Nutrition Facts On Menus – Why It Matters

A quesadilla appetizer that's 1,600 calories? An appetizer? There's nothing like seeing nutrition facts on menus to help us make better choices.

Did You Know... A Vanilla Bean Frappuccino, Venti, at Starbucks tallies up a belt-busting 600 calories. Let's talk sodium. A so-called "healthy" dinner, like Olive Garden's Grilled Shrimp Caprese, has 3,490 milligrams of sodium (yes, more sodium than we should have in two full days!)

Another healthy-sounding meal, Cajun Chicken Pasta at Chili’s Restaurants, has 3,650 milligrams of sodium (the equivalent of 22 bags of French fries at McDonald’s) and 37 grams of saturated fat (more saturated fat than four Quarter Pounders!).

Nutrition Facts On Menus

Recent polls indicate that nearly 80% of Americans are in favor of nutrition facts on menus at restaurants. And for good reason. Despite what the restaurant industry says (“Go to our websites to get nutrition information”), who’s really going? The fact is: There’s nothing like seeing those calories and other nutrition information right on the menu and menu boards, right when we’re ordering, to help us make better, healthier choices. Several states are already enacting legislation.

Spur your U.S. Senators and members of the House of Representatives into action

We’ll make the process easy and quick for you. Here’s a link to a federal website that gives you all the email addresses of your representatives in the U.S. Senate:

Here’s a link that will take you to the email addresses of your representatives in the U.S. House of Representatives:

Want some words to inspire your own letter-writing efforts? See excerpts of Dr. Tom Rifai’s letter below, which he recently sent to his state’s representatives. Dr. Rifai is a Board Certified Physician Nutrition Specialist and Chief Medical Advisor to the Pritikin Longevity Center.  Most of all, points outs Dr. Rifai, “I am a seriously concerned citizen.”

Keep your own letter short, if you prefer.  What matters most is that your representatives know that you care so much about this legislation that you set aside everything in your life to tell them.

Letters from all of us can make a huge difference in this very important effort!

Dear US Congressional Representatives,

I URGE you to cosponsor Senator Tom Harkin and Representative Rosa DeLauros’s Menu Education and Labeling (MEAL) Act. The MEAL Act, as OPPOSED TO THE LEAN Act (see below), would provide nutrition information on chain restaurant menus and menu boards. Menu labeling as described is URGENTLY NEEDED and would allow Americans to make informed choices and take responsibility for their nutrition and, as such, chronic disease risk, when eating out.

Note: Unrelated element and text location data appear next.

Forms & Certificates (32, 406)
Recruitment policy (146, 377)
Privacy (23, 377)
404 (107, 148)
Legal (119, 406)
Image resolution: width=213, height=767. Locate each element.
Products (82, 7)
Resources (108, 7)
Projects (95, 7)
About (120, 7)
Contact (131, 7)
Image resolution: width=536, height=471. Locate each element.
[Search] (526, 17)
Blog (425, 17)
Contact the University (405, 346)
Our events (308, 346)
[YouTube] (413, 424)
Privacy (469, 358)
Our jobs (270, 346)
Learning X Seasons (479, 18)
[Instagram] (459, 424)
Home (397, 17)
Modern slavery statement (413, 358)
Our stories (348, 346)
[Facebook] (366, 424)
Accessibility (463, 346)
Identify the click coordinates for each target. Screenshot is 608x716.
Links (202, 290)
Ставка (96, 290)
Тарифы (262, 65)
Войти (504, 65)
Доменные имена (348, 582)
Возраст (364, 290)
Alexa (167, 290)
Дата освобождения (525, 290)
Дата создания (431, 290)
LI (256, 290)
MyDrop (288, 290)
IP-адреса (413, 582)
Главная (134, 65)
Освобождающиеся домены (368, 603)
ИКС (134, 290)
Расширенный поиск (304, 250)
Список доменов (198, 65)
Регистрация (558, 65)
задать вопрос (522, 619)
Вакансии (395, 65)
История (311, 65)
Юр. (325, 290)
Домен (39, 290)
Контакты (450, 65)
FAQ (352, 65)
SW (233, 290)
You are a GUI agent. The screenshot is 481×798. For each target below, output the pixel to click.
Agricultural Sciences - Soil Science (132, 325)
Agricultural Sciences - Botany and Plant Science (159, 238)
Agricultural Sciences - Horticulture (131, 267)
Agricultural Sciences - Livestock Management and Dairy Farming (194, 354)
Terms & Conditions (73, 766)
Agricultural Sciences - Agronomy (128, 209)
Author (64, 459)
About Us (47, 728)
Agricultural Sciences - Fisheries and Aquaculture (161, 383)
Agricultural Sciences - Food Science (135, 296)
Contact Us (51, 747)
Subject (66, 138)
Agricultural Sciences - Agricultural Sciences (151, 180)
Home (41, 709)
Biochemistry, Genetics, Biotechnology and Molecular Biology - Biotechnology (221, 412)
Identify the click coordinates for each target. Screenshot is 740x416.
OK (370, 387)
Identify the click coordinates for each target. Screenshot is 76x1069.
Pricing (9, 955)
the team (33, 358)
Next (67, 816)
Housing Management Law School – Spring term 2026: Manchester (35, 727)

This bill is in VERY HIGH demand, as Americans eat out more and are increasingly concerned about health and nutrition; Almost EIGHTY PERCENT of people support menu labeling.

Without menu labeling, no one can tell that a TenderCrisp Chicken Sandwich (790 calories) at Burger King has more calories than a Whopper (670 calories), or that a large chocolate milkshake at McDonald’s (1,160) has, believe it or not, more than double the calories of a Big Mac (560)!

Finding nutrition information in a restaurant should NOT be a scavenger hunt! The information should be in the same place in each restaurant- on the menu! Only if it’s on the menu, where people are already getting the other information they need to order, like product descriptions and prices, is there any hope of nutritional information potentially being one of the tools that will help stem the tide against our otherwise unrelenting twin epidemics of diabetes and obesity – which is costing us billions of dollars and thousands upon thousands of lives.

When nutrition information is posted on websites, tray liners, or brochures, customers (like myself) can’t find the information or use it at the point when we are deciding what to order and, therefore, becomes virtually useless as far as a public health protection and information tool.

The MEAL Act, sponsored by Representative DeLauro and Senator Harkin, would provide nutrition information on chain restaurant menus and menu boards where it is easy to find and use. The MEAL Act is supported by major health organizations.

The restaurant industry-supported LEAN Act would undermine the purpose of providing nutrition information, which is to give consumers easy-to-use, easy-to-locate information at the point of ordering. The most significant difference between the MEAL Act and the LEAN Act is that under LEAN, nutrition information would not be required to be posted on the menu. Restaurants would have the option to post information through a variety of formats that people rarely see. LEAN also would overturn existing menu labeling policies and prevent other states and localities from passing restaurant labeling policies. The LEAN Act is supported by the restaurant industry, but most health organizations and experts oppose this legislation, and – in the strongest terms – I do as well.

Again, I urge you to cosponsor the MEAL Act and oppose the LEAN Act. Thank you for your time and please let me know if you will cosponsor the MEAL Act.